* **Text extract**
"""

Excerpted from A Survival Kit for the Special Education Teacher
Every night in millions of homes across the country you can imagine the scenario: the age-old story of children and their homework. The scene may have different characters, but the script is usually the same. Parents have always attempted to help their children with homework. This help ranges from a short occasional explanation to total completion of the task by the parent. Whatever the case, numerous problems exist. In an attempt to cope, parents will use trial and error, bribery, threats, reasoning, and anything they hope will work.
There seems to be little doubt that the motives of the parents are genuine. Who could find fault with the motive of concern? However, it is not the motive that creates the anxiety and tension for both parents and children, but the techniques employed.
For some children, school can be a stressful place. When one takes into account work demands, social pressures, concern over parental approval, fear of failure, and so much more, children may need the home as a haven to unwind. If they encounter stress in the form of parental agitation during homework, then where can they "hang their hat?" For those of us who work, it might be comparable to working all day at a job that has its share of stresses and coming home to a tense environment. Think of how long you might be able to handle such a situation. Also keep in mind the alternatives that we have as adults if the pressure gets to be too great. Children do not have the same options.

"""

* **Listed records**
"""

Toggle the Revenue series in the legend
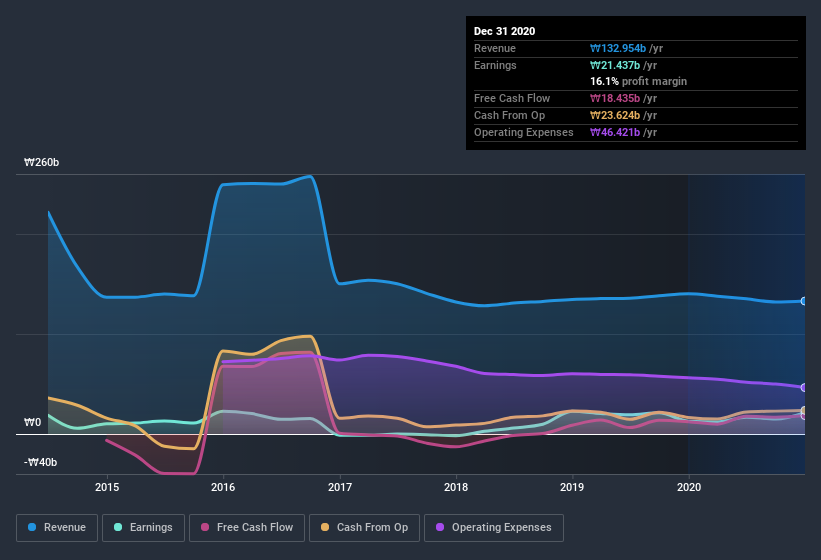The height and width of the screenshot is (560, 821). [x=57, y=527]
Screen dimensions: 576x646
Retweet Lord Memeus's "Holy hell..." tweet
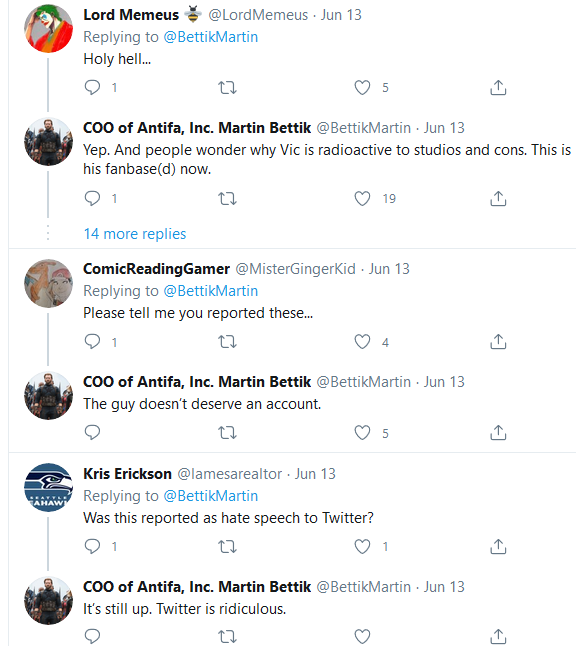point(227,87)
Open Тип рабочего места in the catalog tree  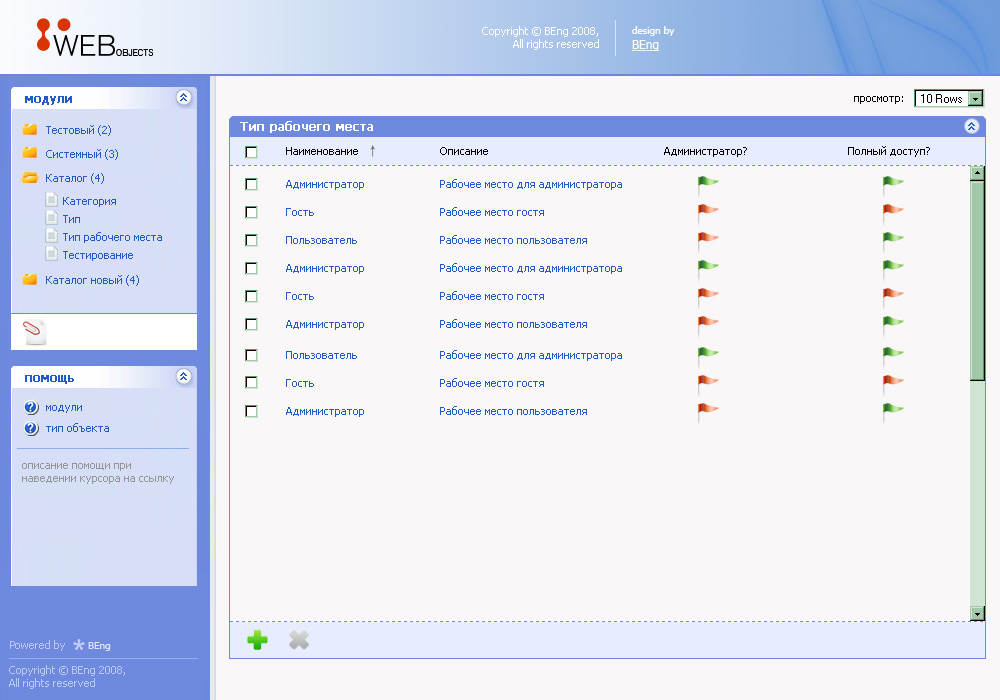(x=111, y=237)
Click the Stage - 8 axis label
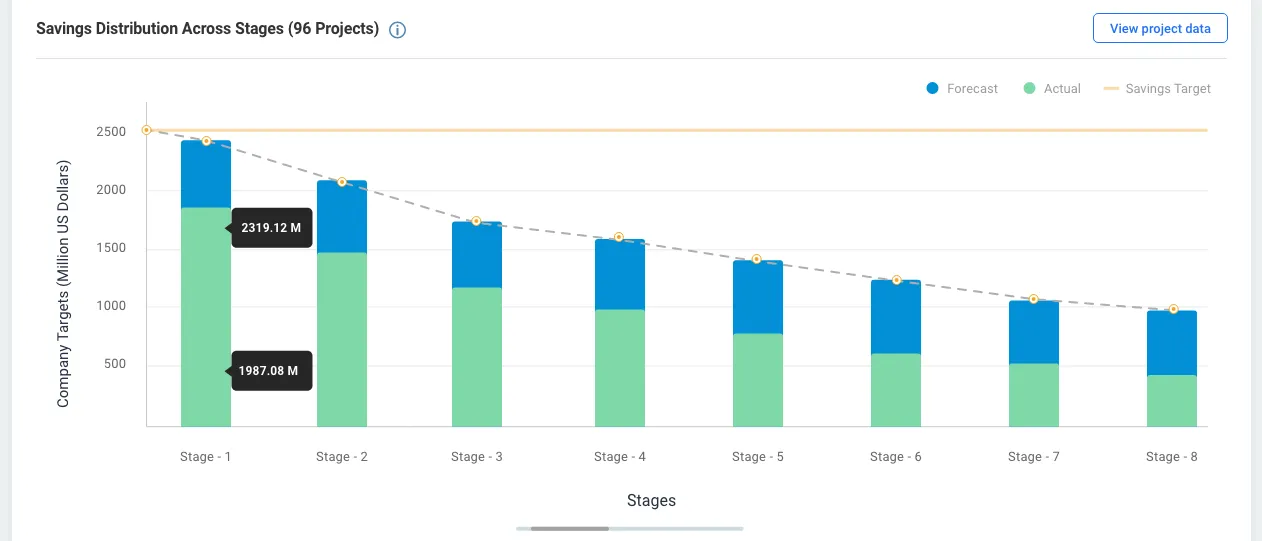Screen dimensions: 1262x541 [1172, 457]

"""

* **Tasks to complete**
a. Which specific methods does the homework excerpt say parents use in an attempt to cope?
b. Can you reproduce the homework excerpt word for word, between "For some children, school" and "the same options.", inclusive?

* **Responses to the tasks**
a.
- Trial and error
- Bribery
- Threats
- Reasoning

b.
For some children, school can be a stressful place. When one takes into account work demands, social pressures, concern over parental approval, fear of failure, and so much more, children may need the home as a haven to unwind. If they encounter stress in the form of parental agitation during homework, then where can they "hang their hat?" For those of us who work, it might be comparable to working all day at a job that has its share of stresses and coming home to a tense environment. Think of how long you might be able to handle such a situation. Also keep in mind the alternatives that we have as adults if the pressure gets to be too great. Children do not have the same options.